Transformer’s 2015/16 FRAMEWORK Panel Series is supported by the National Endowment for the Arts' Access to Artistic Excellence grant, "to encourage and support artistic excellence, preserve our cultural heritage, and provide access to the arts for all Americans.”

Connecting Communities Through Critical Discourse is presented in tandem with the announcement of Transformer’s 13th Annual Exercises for Emerging Artists Program – E13: Discourse. Focusing on a different artistic discipline each year, E13 will partner a group of emerging local writers with a series of rotating mentors from the national arts writing community for a rigorous critique process. Writers will be invited to participate in this year’s Exercises via nominations by Transformer staff, Advisory Council, and area arts educators and curators.

ABOUT THE PANELISTS:

Kriston Capps is a staff writer for CityLab, the urbanism site for The Atlantic, where he writes about architecture, housing, and design. His work has been published in Slate, New York, Artforum, and The Washington Post. Capps is a longtime art critic for Washington City Paper. Barbecue and Brutalism are two topics close to his heart. 

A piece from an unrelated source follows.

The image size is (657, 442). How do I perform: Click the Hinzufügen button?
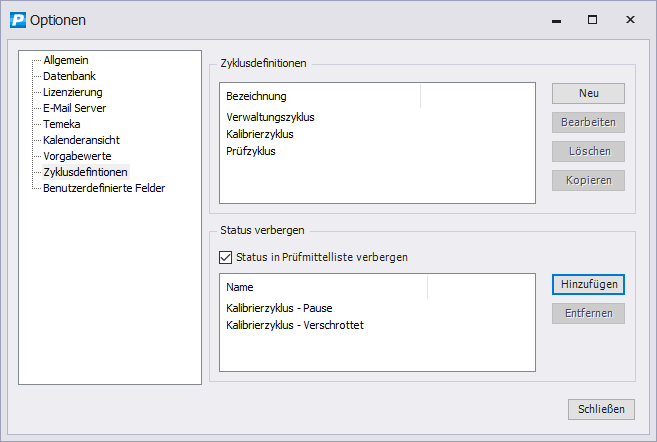[x=588, y=284]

Taylor Renee received her M.L.A from Harvard University in Museum Studies. She received her B.A from Howard University in Art History and Business Administration. Taylor has worked at the The Ethelbert Cooper Gallery of African & African American Art (Harvard University), and has been awarded with the Goldman Sachs Junior Fellowship at The National Museum of American History (Smithsonian Institutions). In 2015, she co-founded ARTS.BLACK, an online publication for art criticism from black perspectives. Taylor Renee is currently working as an arts administrator and writer in her hometown, Detroit, Michigan.

James McAnally is the executive editor and co-founder of Temporary Art Review. He is an artist, curator and critic whose work seeks to create a space of expanded authorship and exchange, considering the role of the artist within a broader landscape of production, conception, and consumption. He is a founder, Co-Director, and Curator of The Luminary, an incubator for new ideas in the arts based in St. Louis, MO. In his artistic practice, he works as a part of the collaborative US English. He is a 2015 recipient of the Creative Capital | The Andy Warhol Foundation Arts Writers Grant for Short-Form Writing.

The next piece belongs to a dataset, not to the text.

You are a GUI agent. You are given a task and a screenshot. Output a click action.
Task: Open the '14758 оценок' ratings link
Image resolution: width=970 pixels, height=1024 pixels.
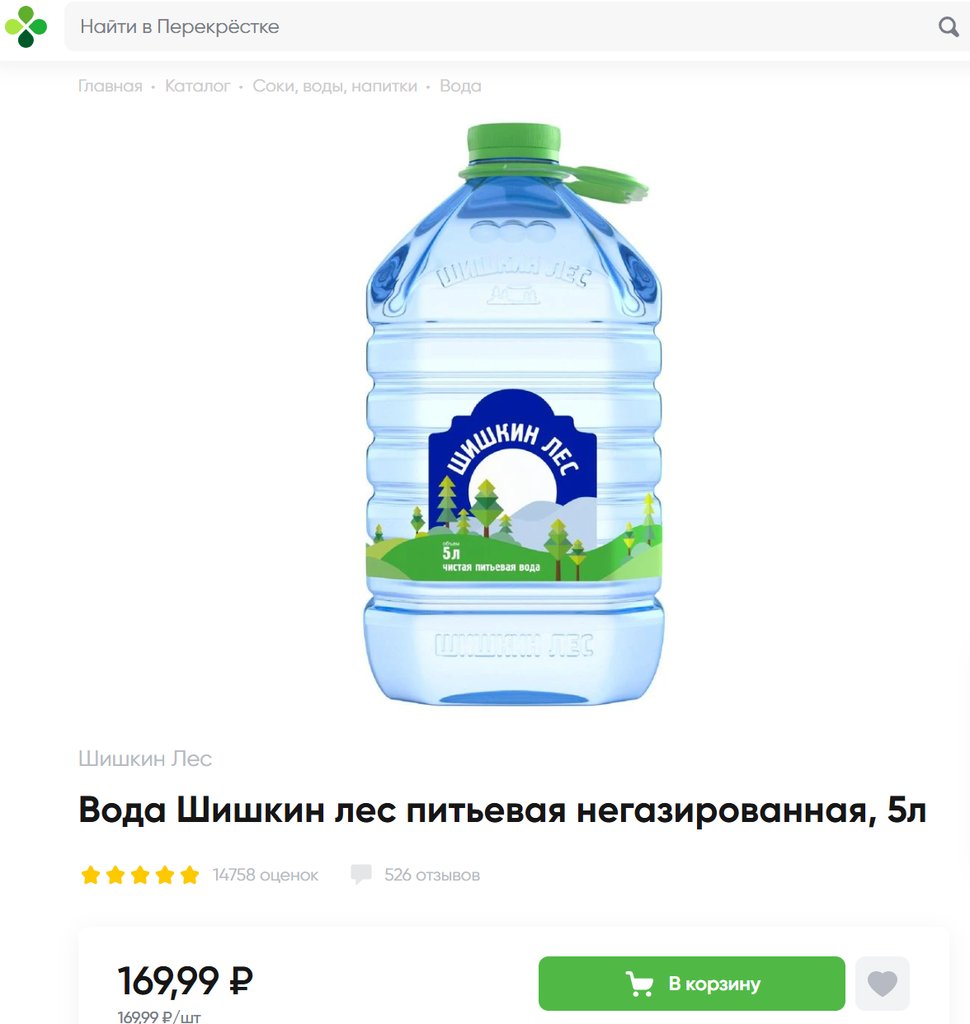click(265, 874)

Cara Ober is the Founding Editor at BmoreArt, Baltimore's daily online art and culture magazine since 2007 and now a new print journal. Ober earned an MFA in Studio Art from MICA in 2005 and has been published in ARTnews, Art Papers, Hyperallergic, BurnAway, the Baltimore Sun, Baltimore City Paper, and Urbanite Magazine. Although she loves penning an occasional juicy critique, her passion as a writer is economic, political, and professional empowerment for artists.

ABOUT THE MODERATORS:

Victoria Reis is the co-Founder and Executive & Artistic Director of Transformer, a Washington, DC based nonprofit, artist-centered visual arts organization. Established in summer 2002, Transformer connects and promotes emerging artists locally, nationally and internationally through exhibitions, mentorship programs, and educational programs. Through Transformer, Reis has worked with hundreds of emerging visual artists, supporting them in the development and presentation of their work and their artistic careers. Reis began her career in contemporary visual arts at the National Association of Artists’ Organizations/NAAO (1992-97), developing programs and field-wide initiatives in support of artist-centered and artist-run organizations and the artists they serve. Reis is a founding member of CommonField, a newly developing national alliance of artist-centered and artist-run organizations.

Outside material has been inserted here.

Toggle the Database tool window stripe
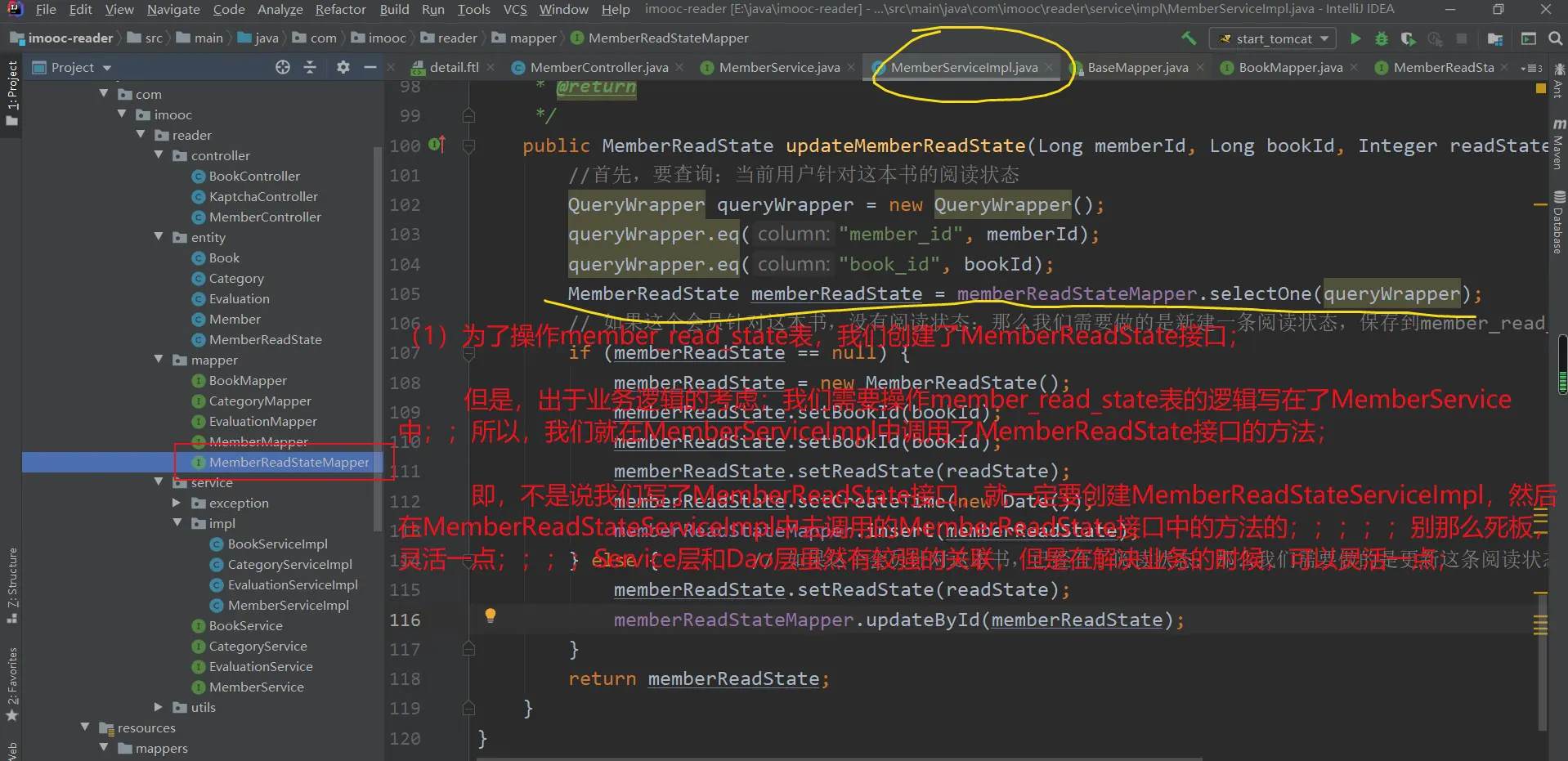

Andrew Limbong is an assistant producer for NPR’s Arts Desk, where he produces, reports, and mixes arts pieces of all kinds. Previously, he was a producer for Tell Me More and produced segments, directed the program, and line produced the show. He originally started at NPR in 2011 as an intern for All Things Considered. Limbong received a Bachelor of Arts in English, with a minor in Journalism, from the State University of New York at New Paltz. Between graduating and arriving at NPR, he spent time living in Indonesia.